Comment Spammers Have Blogs of Thier Own
In the threadlink above, Jeremy Zawodny of Yahoo is talking about solutions to the ever increasing blog spam problem. Recently SixApart, makers of MovableType have been experiencing server load problems due the voracious appetite spambots employed by hardcore search marketers (spammers) in an effort to get top ranking in competative areas.
Jeremy's solution is this: Assuming that 80% of bloggers use the same major blog software and that 80% dont change the default templates, just have search engine spiders look at the code and differentiate between the original post and the comments. Dont count comment links at all.
Why that isn't a great idea...
I think Jeremy's solution is a poor one for a few reasons:
- It will kill a good many great links - Comments are used for discussion of the original post and as with here on Threadwatch the discussion that follows often produces some outstanding links to great resources that the original poster never knew about. I'd hate to see those sites not get the full benefit of a link from us.

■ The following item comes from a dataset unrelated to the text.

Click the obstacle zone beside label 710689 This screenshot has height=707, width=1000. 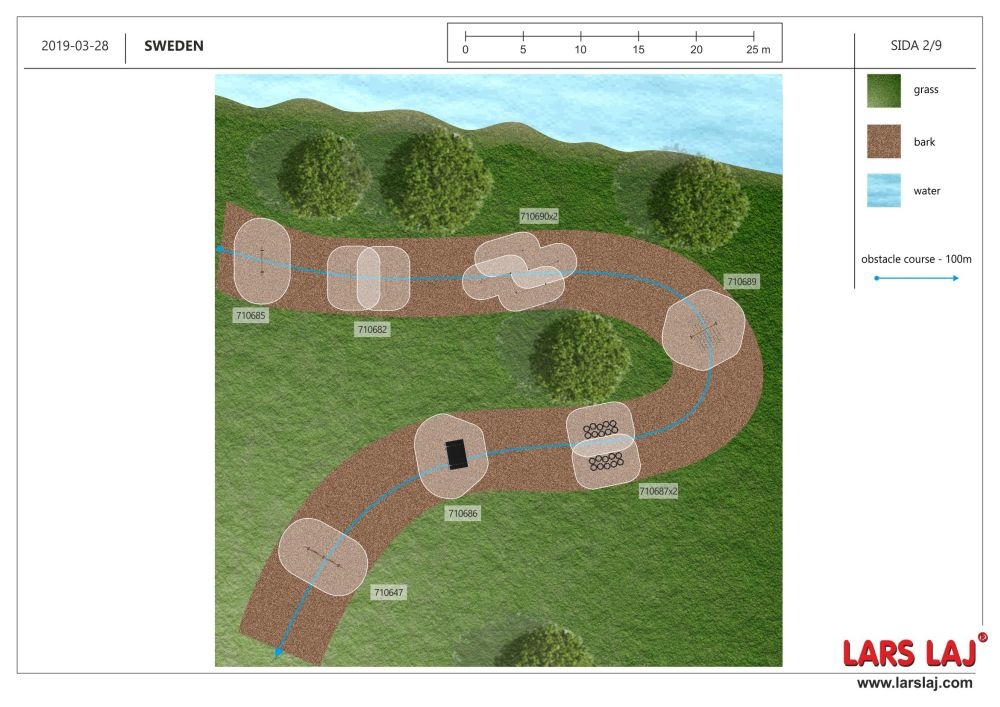click(x=704, y=328)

- Computational overhead - Im not search engineer but im reasonably certain that comparing code on pages to look for MT (or other blogs) footprints and then weeding out the comment links would require a fair bit of extra computation and this may not be doable from an SE standpoint.
- Im not convinced that the search engines should be responsible for finding a solution - im not saying that it's sixapart fault, just that they are in a better position to find a solution to this.
So, What's on the Table?
I think the solution lies with the software producers and that the company that comes up with the best solution and can demonstrate figures to prove that it works will have an excellent selling point for thier product. As it stands, MT's MT-Blacklist is crap: It's a constant "bucket and bail" effort that's reactive rather than pro-active and falls way short of being labeled a "solution". Other blogs, such as bBlog have implemented Captchas - where you have to enter the digits shown in a graphic to comment - this is better but, it's not unbreakable.
Here are a few of the current solutions being used or suggested:
- Captchas - Enter the digits in an image to comment
- Registration - To comment, you must sign up
- Pre-moderation - The blog owner approves or dissaproves each comment before publication
- Blacklists - lists of known spammers by site or IP or keyworkd regular expressions
- Search engine filtering - as described by jeremy in the threadlink above
- Non pagerank passing links - links from comments go through a non-spiderable jump script.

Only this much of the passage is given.